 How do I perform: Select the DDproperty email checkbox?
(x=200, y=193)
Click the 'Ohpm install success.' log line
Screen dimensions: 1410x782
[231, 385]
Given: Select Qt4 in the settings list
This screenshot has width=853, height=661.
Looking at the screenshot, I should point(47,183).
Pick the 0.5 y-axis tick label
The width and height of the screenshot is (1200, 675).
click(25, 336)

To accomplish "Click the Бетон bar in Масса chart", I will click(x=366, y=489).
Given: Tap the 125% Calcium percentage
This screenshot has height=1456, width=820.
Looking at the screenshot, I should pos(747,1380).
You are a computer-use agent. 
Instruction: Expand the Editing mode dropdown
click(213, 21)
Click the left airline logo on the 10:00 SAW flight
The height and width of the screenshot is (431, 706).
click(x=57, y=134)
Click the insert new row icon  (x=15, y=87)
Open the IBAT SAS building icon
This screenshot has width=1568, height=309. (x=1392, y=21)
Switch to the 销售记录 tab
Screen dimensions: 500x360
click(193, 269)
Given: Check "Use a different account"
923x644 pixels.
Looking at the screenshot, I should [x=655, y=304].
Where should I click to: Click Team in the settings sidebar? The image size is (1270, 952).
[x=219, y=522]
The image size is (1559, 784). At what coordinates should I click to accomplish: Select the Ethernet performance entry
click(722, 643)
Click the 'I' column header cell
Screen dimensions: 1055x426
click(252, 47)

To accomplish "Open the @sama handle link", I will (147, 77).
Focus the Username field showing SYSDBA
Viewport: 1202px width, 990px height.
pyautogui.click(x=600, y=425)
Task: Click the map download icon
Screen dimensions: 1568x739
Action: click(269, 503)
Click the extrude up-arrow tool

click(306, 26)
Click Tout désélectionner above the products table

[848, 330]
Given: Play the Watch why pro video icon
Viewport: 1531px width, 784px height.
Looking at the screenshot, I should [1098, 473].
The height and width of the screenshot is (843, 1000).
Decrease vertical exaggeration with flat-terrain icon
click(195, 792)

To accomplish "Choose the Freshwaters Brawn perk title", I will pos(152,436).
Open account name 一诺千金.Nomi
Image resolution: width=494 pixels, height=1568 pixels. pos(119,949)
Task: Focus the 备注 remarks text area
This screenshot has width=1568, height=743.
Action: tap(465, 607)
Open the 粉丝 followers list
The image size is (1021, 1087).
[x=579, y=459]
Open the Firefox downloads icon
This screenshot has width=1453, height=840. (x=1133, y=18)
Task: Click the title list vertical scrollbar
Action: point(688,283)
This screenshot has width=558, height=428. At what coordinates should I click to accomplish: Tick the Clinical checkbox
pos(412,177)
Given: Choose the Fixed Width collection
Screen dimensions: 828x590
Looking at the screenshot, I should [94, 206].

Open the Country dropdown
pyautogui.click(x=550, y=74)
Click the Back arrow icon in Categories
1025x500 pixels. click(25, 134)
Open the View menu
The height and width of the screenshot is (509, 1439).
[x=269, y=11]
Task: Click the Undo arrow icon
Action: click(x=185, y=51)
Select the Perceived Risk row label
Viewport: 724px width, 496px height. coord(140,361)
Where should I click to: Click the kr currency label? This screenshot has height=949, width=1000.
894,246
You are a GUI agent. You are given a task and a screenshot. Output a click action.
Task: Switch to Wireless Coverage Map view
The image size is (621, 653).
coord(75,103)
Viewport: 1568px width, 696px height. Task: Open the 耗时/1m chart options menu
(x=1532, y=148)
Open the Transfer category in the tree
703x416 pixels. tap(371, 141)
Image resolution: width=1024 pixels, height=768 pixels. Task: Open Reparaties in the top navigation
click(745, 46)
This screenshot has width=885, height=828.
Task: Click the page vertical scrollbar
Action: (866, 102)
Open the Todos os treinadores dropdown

##########

- Exercise requirements:
Reproduce all of the records above, line for line, without changing anything.

- Response to the task:
 How do I perform: Select the DDproperty email checkbox?
(x=200, y=193)
Click the 'Ohpm install success.' log line
Screen dimensions: 1410x782
[231, 385]
Given: Select Qt4 in the settings list
This screenshot has width=853, height=661.
Looking at the screenshot, I should point(47,183).
Pick the 0.5 y-axis tick label
The width and height of the screenshot is (1200, 675).
click(25, 336)

To accomplish "Click the Бетон bar in Масса chart", I will click(x=366, y=489).
Given: Tap the 125% Calcium percentage
This screenshot has height=1456, width=820.
Looking at the screenshot, I should pos(747,1380).
You are a computer-use agent. 
Instruction: Expand the Editing mode dropdown
click(213, 21)
Click the left airline logo on the 10:00 SAW flight
The height and width of the screenshot is (431, 706).
click(x=57, y=134)
Click the insert new row icon  (x=15, y=87)
Open the IBAT SAS building icon
This screenshot has width=1568, height=309. (x=1392, y=21)
Switch to the 销售记录 tab
Screen dimensions: 500x360
click(193, 269)
Given: Check "Use a different account"
923x644 pixels.
Looking at the screenshot, I should [x=655, y=304].
Where should I click to: Click Team in the settings sidebar? The image size is (1270, 952).
[x=219, y=522]
The image size is (1559, 784). At what coordinates should I click to accomplish: Select the Ethernet performance entry
click(722, 643)
Click the 'I' column header cell
Screen dimensions: 1055x426
click(252, 47)

To accomplish "Open the @sama handle link", I will (147, 77).
Focus the Username field showing SYSDBA
Viewport: 1202px width, 990px height.
pyautogui.click(x=600, y=425)
Task: Click the map download icon
Screen dimensions: 1568x739
Action: click(269, 503)
Click the extrude up-arrow tool

click(306, 26)
Click Tout désélectionner above the products table

[848, 330]
Given: Play the Watch why pro video icon
Viewport: 1531px width, 784px height.
Looking at the screenshot, I should [1098, 473].
The height and width of the screenshot is (843, 1000).
Decrease vertical exaggeration with flat-terrain icon
click(195, 792)

To accomplish "Choose the Freshwaters Brawn perk title", I will pos(152,436).
Open account name 一诺千金.Nomi
Image resolution: width=494 pixels, height=1568 pixels. pos(119,949)
Task: Focus the 备注 remarks text area
This screenshot has width=1568, height=743.
Action: tap(465, 607)
Open the 粉丝 followers list
The image size is (1021, 1087).
[x=579, y=459]
Open the Firefox downloads icon
This screenshot has width=1453, height=840. (x=1133, y=18)
Task: Click the title list vertical scrollbar
Action: point(688,283)
This screenshot has width=558, height=428. At what coordinates should I click to accomplish: Tick the Clinical checkbox
pos(412,177)
Given: Choose the Fixed Width collection
Screen dimensions: 828x590
Looking at the screenshot, I should [94, 206].

Open the Country dropdown
pyautogui.click(x=550, y=74)
Click the Back arrow icon in Categories
1025x500 pixels. click(25, 134)
Open the View menu
The height and width of the screenshot is (509, 1439).
[x=269, y=11]
Task: Click the Undo arrow icon
Action: click(x=185, y=51)
Select the Perceived Risk row label
Viewport: 724px width, 496px height. coord(140,361)
Where should I click to: Click the kr currency label? This screenshot has height=949, width=1000.
894,246
You are a GUI agent. You are given a task and a screenshot. Output a click action.
Task: Switch to Wireless Coverage Map view
The image size is (621, 653).
coord(75,103)
Viewport: 1568px width, 696px height. Task: Open the 耗时/1m chart options menu
(x=1532, y=148)
Open the Transfer category in the tree
703x416 pixels. tap(371, 141)
Image resolution: width=1024 pixels, height=768 pixels. Task: Open Reparaties in the top navigation
click(745, 46)
This screenshot has width=885, height=828.
Task: Click the page vertical scrollbar
Action: (866, 102)
Open the Todos os treinadores dropdown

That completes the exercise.